§ What needs to be done: Your answer must repeat the full listing, line for line.

--------------------

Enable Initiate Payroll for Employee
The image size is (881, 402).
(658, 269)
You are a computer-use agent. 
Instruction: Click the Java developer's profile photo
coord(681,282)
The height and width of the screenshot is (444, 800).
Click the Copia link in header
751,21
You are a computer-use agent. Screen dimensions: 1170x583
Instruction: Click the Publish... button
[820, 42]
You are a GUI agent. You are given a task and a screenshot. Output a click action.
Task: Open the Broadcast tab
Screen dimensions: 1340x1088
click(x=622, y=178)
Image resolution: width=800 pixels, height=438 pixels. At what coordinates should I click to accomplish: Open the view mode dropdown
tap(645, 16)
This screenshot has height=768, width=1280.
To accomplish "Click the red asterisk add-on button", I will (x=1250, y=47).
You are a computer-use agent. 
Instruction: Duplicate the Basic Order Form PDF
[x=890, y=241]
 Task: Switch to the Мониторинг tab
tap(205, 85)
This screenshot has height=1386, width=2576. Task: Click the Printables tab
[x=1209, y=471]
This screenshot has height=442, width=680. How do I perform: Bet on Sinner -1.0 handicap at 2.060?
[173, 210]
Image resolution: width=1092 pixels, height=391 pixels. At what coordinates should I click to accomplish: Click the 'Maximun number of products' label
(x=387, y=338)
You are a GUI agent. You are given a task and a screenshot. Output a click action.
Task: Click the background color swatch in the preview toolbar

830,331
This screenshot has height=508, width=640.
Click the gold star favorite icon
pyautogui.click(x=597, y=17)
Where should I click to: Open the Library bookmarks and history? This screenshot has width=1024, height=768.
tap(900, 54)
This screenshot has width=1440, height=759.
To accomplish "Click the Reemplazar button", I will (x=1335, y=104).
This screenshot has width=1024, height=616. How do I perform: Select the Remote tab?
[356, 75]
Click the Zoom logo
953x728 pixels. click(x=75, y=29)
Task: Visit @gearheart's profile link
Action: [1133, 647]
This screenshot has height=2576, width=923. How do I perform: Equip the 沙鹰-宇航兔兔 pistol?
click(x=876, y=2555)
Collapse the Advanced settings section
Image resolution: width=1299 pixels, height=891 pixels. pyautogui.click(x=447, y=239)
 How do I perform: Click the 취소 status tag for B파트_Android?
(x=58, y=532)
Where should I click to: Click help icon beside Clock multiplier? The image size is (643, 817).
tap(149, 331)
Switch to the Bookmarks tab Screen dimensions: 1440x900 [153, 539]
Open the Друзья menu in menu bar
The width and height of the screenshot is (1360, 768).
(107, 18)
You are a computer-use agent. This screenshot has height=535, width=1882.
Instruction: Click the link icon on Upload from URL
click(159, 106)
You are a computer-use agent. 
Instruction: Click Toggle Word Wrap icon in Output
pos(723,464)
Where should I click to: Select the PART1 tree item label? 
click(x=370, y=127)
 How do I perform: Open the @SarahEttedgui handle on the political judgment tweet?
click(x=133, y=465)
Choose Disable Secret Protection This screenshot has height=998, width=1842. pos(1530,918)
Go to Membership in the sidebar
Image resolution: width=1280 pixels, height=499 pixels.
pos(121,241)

--------------------

§ Response:
Enable Initiate Payroll for Employee
The image size is (881, 402).
(658, 269)
You are a computer-use agent. 
Instruction: Click the Java developer's profile photo
coord(681,282)
The height and width of the screenshot is (444, 800).
Click the Copia link in header
751,21
You are a computer-use agent. Screen dimensions: 1170x583
Instruction: Click the Publish... button
[820, 42]
You are a GUI agent. You are given a task and a screenshot. Output a click action.
Task: Open the Broadcast tab
Screen dimensions: 1340x1088
click(x=622, y=178)
Image resolution: width=800 pixels, height=438 pixels. At what coordinates should I click to accomplish: Open the view mode dropdown
tap(645, 16)
This screenshot has height=768, width=1280.
To accomplish "Click the red asterisk add-on button", I will (x=1250, y=47).
You are a computer-use agent. 
Instruction: Duplicate the Basic Order Form PDF
[x=890, y=241]
 Task: Switch to the Мониторинг tab
tap(205, 85)
This screenshot has height=1386, width=2576. Task: Click the Printables tab
[x=1209, y=471]
This screenshot has height=442, width=680. How do I perform: Bet on Sinner -1.0 handicap at 2.060?
[173, 210]
Image resolution: width=1092 pixels, height=391 pixels. At what coordinates should I click to accomplish: Click the 'Maximun number of products' label
(x=387, y=338)
You are a GUI agent. You are given a task and a screenshot. Output a click action.
Task: Click the background color swatch in the preview toolbar

830,331
This screenshot has height=508, width=640.
Click the gold star favorite icon
pyautogui.click(x=597, y=17)
Where should I click to: Open the Library bookmarks and history? This screenshot has width=1024, height=768.
tap(900, 54)
This screenshot has width=1440, height=759.
To accomplish "Click the Reemplazar button", I will (x=1335, y=104).
This screenshot has width=1024, height=616. How do I perform: Select the Remote tab?
[356, 75]
Click the Zoom logo
953x728 pixels. click(x=75, y=29)
Task: Visit @gearheart's profile link
Action: [1133, 647]
This screenshot has height=2576, width=923. How do I perform: Equip the 沙鹰-宇航兔兔 pistol?
click(x=876, y=2555)
Collapse the Advanced settings section
Image resolution: width=1299 pixels, height=891 pixels. pyautogui.click(x=447, y=239)
 How do I perform: Click the 취소 status tag for B파트_Android?
(x=58, y=532)
Where should I click to: Click help icon beside Clock multiplier? The image size is (643, 817).
tap(149, 331)
Switch to the Bookmarks tab Screen dimensions: 1440x900 [153, 539]
Open the Друзья menu in menu bar
The width and height of the screenshot is (1360, 768).
(107, 18)
You are a computer-use agent. This screenshot has height=535, width=1882.
Instruction: Click the link icon on Upload from URL
click(159, 106)
You are a computer-use agent. 
Instruction: Click Toggle Word Wrap icon in Output
pos(723,464)
Where should I click to: Select the PART1 tree item label? 
click(x=370, y=127)
 How do I perform: Open the @SarahEttedgui handle on the political judgment tweet?
click(x=133, y=465)
Choose Disable Secret Protection This screenshot has height=998, width=1842. pos(1530,918)
Go to Membership in the sidebar
Image resolution: width=1280 pixels, height=499 pixels.
pos(121,241)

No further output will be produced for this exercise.